Extracted data »
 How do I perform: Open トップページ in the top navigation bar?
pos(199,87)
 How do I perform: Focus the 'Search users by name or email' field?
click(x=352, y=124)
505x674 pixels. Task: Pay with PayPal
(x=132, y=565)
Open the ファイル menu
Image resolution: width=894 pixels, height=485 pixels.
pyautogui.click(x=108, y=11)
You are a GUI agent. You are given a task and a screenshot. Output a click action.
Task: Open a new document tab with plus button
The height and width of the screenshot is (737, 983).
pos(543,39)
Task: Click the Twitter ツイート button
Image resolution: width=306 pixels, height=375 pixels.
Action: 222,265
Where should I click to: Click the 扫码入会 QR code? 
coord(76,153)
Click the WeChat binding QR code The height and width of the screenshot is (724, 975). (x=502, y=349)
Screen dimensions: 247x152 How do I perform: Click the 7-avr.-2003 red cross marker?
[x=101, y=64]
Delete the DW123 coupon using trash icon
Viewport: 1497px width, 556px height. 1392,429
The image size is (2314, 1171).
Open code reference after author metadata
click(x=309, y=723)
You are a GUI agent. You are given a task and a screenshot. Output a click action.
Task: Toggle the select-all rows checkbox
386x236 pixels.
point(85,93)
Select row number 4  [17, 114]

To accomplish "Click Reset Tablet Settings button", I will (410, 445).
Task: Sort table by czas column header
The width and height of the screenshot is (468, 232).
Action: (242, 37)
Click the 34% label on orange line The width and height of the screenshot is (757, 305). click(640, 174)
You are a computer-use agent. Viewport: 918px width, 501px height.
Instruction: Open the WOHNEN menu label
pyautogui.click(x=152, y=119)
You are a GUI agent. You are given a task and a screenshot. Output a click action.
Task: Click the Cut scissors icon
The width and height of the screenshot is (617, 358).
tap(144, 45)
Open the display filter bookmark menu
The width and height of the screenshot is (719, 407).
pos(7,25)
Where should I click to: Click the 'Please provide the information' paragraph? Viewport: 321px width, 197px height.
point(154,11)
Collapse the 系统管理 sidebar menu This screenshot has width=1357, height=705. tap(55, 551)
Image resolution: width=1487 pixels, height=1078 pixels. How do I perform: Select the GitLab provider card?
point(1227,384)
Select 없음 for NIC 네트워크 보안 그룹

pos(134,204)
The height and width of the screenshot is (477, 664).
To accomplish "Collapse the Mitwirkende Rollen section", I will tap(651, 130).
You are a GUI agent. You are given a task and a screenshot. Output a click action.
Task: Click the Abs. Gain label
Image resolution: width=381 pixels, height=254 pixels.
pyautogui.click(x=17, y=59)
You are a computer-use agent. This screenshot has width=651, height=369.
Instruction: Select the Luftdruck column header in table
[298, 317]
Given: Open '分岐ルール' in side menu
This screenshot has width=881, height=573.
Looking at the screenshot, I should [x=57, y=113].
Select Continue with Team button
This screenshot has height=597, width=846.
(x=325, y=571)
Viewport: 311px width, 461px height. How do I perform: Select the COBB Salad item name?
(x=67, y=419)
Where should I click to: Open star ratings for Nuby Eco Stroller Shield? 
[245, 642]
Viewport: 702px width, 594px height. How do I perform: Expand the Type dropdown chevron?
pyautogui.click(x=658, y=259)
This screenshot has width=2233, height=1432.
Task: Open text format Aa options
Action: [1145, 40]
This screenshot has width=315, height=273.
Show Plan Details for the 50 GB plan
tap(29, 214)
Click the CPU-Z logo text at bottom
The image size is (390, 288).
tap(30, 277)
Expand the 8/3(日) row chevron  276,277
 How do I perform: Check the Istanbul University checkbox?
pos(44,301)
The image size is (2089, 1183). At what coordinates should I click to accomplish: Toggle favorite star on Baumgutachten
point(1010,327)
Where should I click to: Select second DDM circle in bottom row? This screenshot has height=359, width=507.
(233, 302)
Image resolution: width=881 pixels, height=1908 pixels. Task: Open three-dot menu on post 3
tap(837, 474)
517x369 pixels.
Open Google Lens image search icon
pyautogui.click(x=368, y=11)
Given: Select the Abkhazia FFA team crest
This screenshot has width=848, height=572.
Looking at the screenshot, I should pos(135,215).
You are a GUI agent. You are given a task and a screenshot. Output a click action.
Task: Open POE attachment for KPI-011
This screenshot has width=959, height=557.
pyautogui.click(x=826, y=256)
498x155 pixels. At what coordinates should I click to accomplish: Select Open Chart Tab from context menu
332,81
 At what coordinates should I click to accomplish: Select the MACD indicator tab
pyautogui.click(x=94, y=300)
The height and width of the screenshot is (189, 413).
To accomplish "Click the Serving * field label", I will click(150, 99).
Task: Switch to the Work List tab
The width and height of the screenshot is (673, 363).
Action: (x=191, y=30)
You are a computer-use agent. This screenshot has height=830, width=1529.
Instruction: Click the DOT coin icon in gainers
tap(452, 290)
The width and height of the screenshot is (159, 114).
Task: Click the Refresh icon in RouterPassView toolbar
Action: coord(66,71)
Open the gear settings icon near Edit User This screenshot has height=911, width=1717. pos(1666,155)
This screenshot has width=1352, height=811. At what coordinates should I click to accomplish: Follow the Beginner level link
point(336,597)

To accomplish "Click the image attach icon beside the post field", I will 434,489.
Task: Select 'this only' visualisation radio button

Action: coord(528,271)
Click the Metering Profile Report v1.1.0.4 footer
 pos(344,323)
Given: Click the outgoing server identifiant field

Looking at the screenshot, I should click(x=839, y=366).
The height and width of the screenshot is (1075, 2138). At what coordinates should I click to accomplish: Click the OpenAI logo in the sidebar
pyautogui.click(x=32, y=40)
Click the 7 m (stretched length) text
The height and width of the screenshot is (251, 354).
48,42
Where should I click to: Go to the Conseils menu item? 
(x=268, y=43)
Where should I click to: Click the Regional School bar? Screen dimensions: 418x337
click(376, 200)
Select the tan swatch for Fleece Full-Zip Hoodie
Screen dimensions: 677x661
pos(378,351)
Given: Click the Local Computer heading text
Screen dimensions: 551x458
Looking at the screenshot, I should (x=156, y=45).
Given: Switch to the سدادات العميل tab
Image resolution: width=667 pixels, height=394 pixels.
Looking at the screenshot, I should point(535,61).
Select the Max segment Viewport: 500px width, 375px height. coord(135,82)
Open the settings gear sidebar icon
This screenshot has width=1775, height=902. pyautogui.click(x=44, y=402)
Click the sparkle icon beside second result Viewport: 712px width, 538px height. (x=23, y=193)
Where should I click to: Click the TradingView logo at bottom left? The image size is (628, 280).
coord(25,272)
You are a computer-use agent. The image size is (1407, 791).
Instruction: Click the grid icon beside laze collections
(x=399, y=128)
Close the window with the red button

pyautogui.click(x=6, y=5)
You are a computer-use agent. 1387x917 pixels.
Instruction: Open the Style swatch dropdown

Directions for this task » Rewrite all of the lines above, switching every occurrence of "GUI agent" to "interface agent" and leaving everything else unchanged.

Answer to the exercise »
 How do I perform: Open トップページ in the top navigation bar?
pos(199,87)
 How do I perform: Focus the 'Search users by name or email' field?
click(x=352, y=124)
505x674 pixels. Task: Pay with PayPal
(x=132, y=565)
Open the ファイル menu
Image resolution: width=894 pixels, height=485 pixels.
pyautogui.click(x=108, y=11)
You are a interface agent. You are given a task and a screenshot. Output a click action.
Task: Open a new document tab with plus button
The height and width of the screenshot is (737, 983).
pos(543,39)
Task: Click the Twitter ツイート button
Image resolution: width=306 pixels, height=375 pixels.
Action: 222,265
Where should I click to: Click the 扫码入会 QR code? 
coord(76,153)
Click the WeChat binding QR code The height and width of the screenshot is (724, 975). (x=502, y=349)
Screen dimensions: 247x152 How do I perform: Click the 7-avr.-2003 red cross marker?
[x=101, y=64]
Delete the DW123 coupon using trash icon
Viewport: 1497px width, 556px height. 1392,429
The image size is (2314, 1171).
Open code reference after author metadata
click(x=309, y=723)
You are a interface agent. You are given a task and a screenshot. Output a click action.
Task: Toggle the select-all rows checkbox
386x236 pixels.
point(85,93)
Select row number 4  [17, 114]

To accomplish "Click Reset Tablet Settings button", I will (410, 445).
Task: Sort table by czas column header
The width and height of the screenshot is (468, 232).
Action: (242, 37)
Click the 34% label on orange line The width and height of the screenshot is (757, 305). click(640, 174)
You are a computer-use agent. Viewport: 918px width, 501px height.
Instruction: Open the WOHNEN menu label
pyautogui.click(x=152, y=119)
You are a interface agent. You are given a task and a screenshot. Output a click action.
Task: Click the Cut scissors icon
The width and height of the screenshot is (617, 358).
tap(144, 45)
Open the display filter bookmark menu
The width and height of the screenshot is (719, 407).
pos(7,25)
Where should I click to: Click the 'Please provide the information' paragraph? Viewport: 321px width, 197px height.
point(154,11)
Collapse the 系统管理 sidebar menu This screenshot has width=1357, height=705. tap(55, 551)
Image resolution: width=1487 pixels, height=1078 pixels. How do I perform: Select the GitLab provider card?
point(1227,384)
Select 없음 for NIC 네트워크 보안 그룹

pos(134,204)
The height and width of the screenshot is (477, 664).
To accomplish "Collapse the Mitwirkende Rollen section", I will tap(651, 130).
You are a interface agent. You are given a task and a screenshot. Output a click action.
Task: Click the Abs. Gain label
Image resolution: width=381 pixels, height=254 pixels.
pyautogui.click(x=17, y=59)
You are a computer-use agent. This screenshot has width=651, height=369.
Instruction: Select the Luftdruck column header in table
[298, 317]
Given: Open '分岐ルール' in side menu
This screenshot has width=881, height=573.
Looking at the screenshot, I should [x=57, y=113].
Select Continue with Team button
This screenshot has height=597, width=846.
(x=325, y=571)
Viewport: 311px width, 461px height. How do I perform: Select the COBB Salad item name?
(x=67, y=419)
Where should I click to: Open star ratings for Nuby Eco Stroller Shield? 
[245, 642]
Viewport: 702px width, 594px height. How do I perform: Expand the Type dropdown chevron?
pyautogui.click(x=658, y=259)
This screenshot has width=2233, height=1432.
Task: Open text format Aa options
Action: [1145, 40]
This screenshot has width=315, height=273.
Show Plan Details for the 50 GB plan
tap(29, 214)
Click the CPU-Z logo text at bottom
The image size is (390, 288).
tap(30, 277)
Expand the 8/3(日) row chevron  276,277
 How do I perform: Check the Istanbul University checkbox?
pos(44,301)
The image size is (2089, 1183). At what coordinates should I click to accomplish: Toggle favorite star on Baumgutachten
point(1010,327)
Where should I click to: Select second DDM circle in bottom row? This screenshot has height=359, width=507.
(233, 302)
Image resolution: width=881 pixels, height=1908 pixels. Task: Open three-dot menu on post 3
tap(837, 474)
517x369 pixels.
Open Google Lens image search icon
pyautogui.click(x=368, y=11)
Given: Select the Abkhazia FFA team crest
This screenshot has width=848, height=572.
Looking at the screenshot, I should pos(135,215).
You are a interface agent. You are given a task and a screenshot. Output a click action.
Task: Open POE attachment for KPI-011
This screenshot has width=959, height=557.
pyautogui.click(x=826, y=256)
498x155 pixels. At what coordinates should I click to accomplish: Select Open Chart Tab from context menu
332,81
 At what coordinates should I click to accomplish: Select the MACD indicator tab
pyautogui.click(x=94, y=300)
The height and width of the screenshot is (189, 413).
To accomplish "Click the Serving * field label", I will click(150, 99).
Task: Switch to the Work List tab
The width and height of the screenshot is (673, 363).
Action: (x=191, y=30)
You are a computer-use agent. This screenshot has height=830, width=1529.
Instruction: Click the DOT coin icon in gainers
tap(452, 290)
The width and height of the screenshot is (159, 114).
Task: Click the Refresh icon in RouterPassView toolbar
Action: coord(66,71)
Open the gear settings icon near Edit User This screenshot has height=911, width=1717. pos(1666,155)
This screenshot has width=1352, height=811. At what coordinates should I click to accomplish: Follow the Beginner level link
point(336,597)

To accomplish "Click the image attach icon beside the post field", I will 434,489.
Task: Select 'this only' visualisation radio button

Action: coord(528,271)
Click the Metering Profile Report v1.1.0.4 footer
 pos(344,323)
Given: Click the outgoing server identifiant field

Looking at the screenshot, I should click(x=839, y=366).
The height and width of the screenshot is (1075, 2138). At what coordinates should I click to accomplish: Click the OpenAI logo in the sidebar
pyautogui.click(x=32, y=40)
Click the 7 m (stretched length) text
The height and width of the screenshot is (251, 354).
48,42
Where should I click to: Go to the Conseils menu item? 
(x=268, y=43)
Where should I click to: Click the Regional School bar? Screen dimensions: 418x337
click(376, 200)
Select the tan swatch for Fleece Full-Zip Hoodie
Screen dimensions: 677x661
pos(378,351)
Given: Click the Local Computer heading text
Screen dimensions: 551x458
Looking at the screenshot, I should (x=156, y=45).
Given: Switch to the سدادات العميل tab
Image resolution: width=667 pixels, height=394 pixels.
Looking at the screenshot, I should point(535,61).
Select the Max segment Viewport: 500px width, 375px height. coord(135,82)
Open the settings gear sidebar icon
This screenshot has width=1775, height=902. pyautogui.click(x=44, y=402)
Click the sparkle icon beside second result Viewport: 712px width, 538px height. (x=23, y=193)
Where should I click to: Click the TradingView logo at bottom left? The image size is (628, 280).
coord(25,272)
You are a computer-use agent. The image size is (1407, 791).
Instruction: Click the grid icon beside laze collections
(x=399, y=128)
Close the window with the red button

pyautogui.click(x=6, y=5)
You are a computer-use agent. 1387x917 pixels.
Instruction: Open the Style swatch dropdown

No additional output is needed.